Symbols Lesson

Title Date
Symbols Lesson 2010-04-09
Time Frame  DOK
 
Objective Short Description
1. The learners will be able to identify a variety of important symbols which represent the values of citizens as members of the United States.
2. The learners will be able to distinguish between rules and laws.
3. The learners will be able to empathize with the framers of the United States Constitution by reading Shhh! We’re Writing the Constitution by Jean Fritz.
 
The lesson will cover a variety of important symbols which represent the values of citizens as members of the United States.
 
Grade Levels
Vocabulary Materials
   
Grade Level Expectations   (view gles)
 
Related Links and Resources
 
Lesson Plan

Click here to view full lesson

ASSESSMENT:

  1. Objective One will be assessed through class discussions and the completion of a foldable, or graphic organizer, which illustrates some symbols of our nation and their meanings.
  2. Objective Two will be assessed with the completion of the No Trespassing, Please worksheet, and with adding the definitions for “rules” and “laws” to the unit vocabulary journal.
  3. Objective Three will be assessed through the information contained in individual Reader’s Workshop Journals. This information will include vocabulary, student reflective responses and class discussion reactions.

IMPLEMENTATION:
15 Minutes: Begin class by reviewing the topics of rules vs. laws from the previous class period. As we discuss the “No Trespassing Please” activity, we will clarify the primary difference between a rule and a law. The two major distinguishing characteristics we will use will be who enforces the rule (parents, family, teachers) or law (police and courts) and who the rule (a small select group, family, school) or law (all of the citizens living in a certain jurisdiction– city, state or country) applies to.

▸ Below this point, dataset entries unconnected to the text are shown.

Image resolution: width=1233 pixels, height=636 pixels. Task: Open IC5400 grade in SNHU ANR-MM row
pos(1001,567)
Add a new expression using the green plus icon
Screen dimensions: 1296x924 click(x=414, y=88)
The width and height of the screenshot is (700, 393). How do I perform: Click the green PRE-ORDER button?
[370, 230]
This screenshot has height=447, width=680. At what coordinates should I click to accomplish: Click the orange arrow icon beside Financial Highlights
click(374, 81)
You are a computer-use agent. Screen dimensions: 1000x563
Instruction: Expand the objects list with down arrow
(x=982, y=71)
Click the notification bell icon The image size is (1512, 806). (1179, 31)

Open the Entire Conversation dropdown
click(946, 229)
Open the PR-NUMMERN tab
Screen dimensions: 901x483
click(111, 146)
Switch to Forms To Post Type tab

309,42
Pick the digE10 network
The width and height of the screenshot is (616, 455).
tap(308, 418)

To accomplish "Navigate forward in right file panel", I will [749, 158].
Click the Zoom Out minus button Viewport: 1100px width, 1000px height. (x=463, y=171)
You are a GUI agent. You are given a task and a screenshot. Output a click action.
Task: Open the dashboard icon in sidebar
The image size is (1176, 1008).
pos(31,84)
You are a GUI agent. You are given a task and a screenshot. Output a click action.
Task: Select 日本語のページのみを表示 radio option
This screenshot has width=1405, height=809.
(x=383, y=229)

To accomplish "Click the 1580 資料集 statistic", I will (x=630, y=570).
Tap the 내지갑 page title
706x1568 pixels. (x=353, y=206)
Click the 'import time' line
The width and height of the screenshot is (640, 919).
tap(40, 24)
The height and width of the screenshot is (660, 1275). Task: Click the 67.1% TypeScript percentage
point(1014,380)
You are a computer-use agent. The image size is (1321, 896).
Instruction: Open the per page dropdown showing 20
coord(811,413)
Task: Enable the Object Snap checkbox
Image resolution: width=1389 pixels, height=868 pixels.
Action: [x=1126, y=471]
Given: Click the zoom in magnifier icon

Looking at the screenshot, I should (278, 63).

5 minutes: Ask students to get out a one dollar bill if they have one. Read aloud the “Looking at a One Dollar Bill” story and ask students to examine the images on the dollar bill in front of them as you read. The story will give details and information about the history of the one dollar bill and the meaning behind its many symbols and images, such as the presidential seal, a bald eagle, Latin phrases like “e pluribus unum”, thirteen stars, etc.
(http://kids.niehs.nih.gov/triviadollar.htm)

25 minutes: Now that students are more aware of the power of symbols and the prevalence of their use in our daily lives, they will be asked to create their own symbol of the United States, based upon the responsibilities and values they see as important for citizens. Students will draw and illustrate their symbols on the “Symbol of America” activity sheet and then share with their table partners.

20 minutes: After students have shared their symbols, they will be asked to generate a list of their “Top Four Favorite American Symbols”. This list will be completed in the form of a foldable, as a graphic organizer– see the symbols foldable scoring guide page. If not finished in class, this assignment will be completed for homework and then turned in to be posted around the classroom for the remainder of the unit.

10 minutes: Students will use active listening skills as the teacher reads aloud Jean Fritz’s Shhh! We’re Writing the Constitution. As they are listening, students will complete an entry in their Reader’s Workshop Journal using the attached template. This will be a recurring activity throughout the course of the unit and will take place at the end of each class period.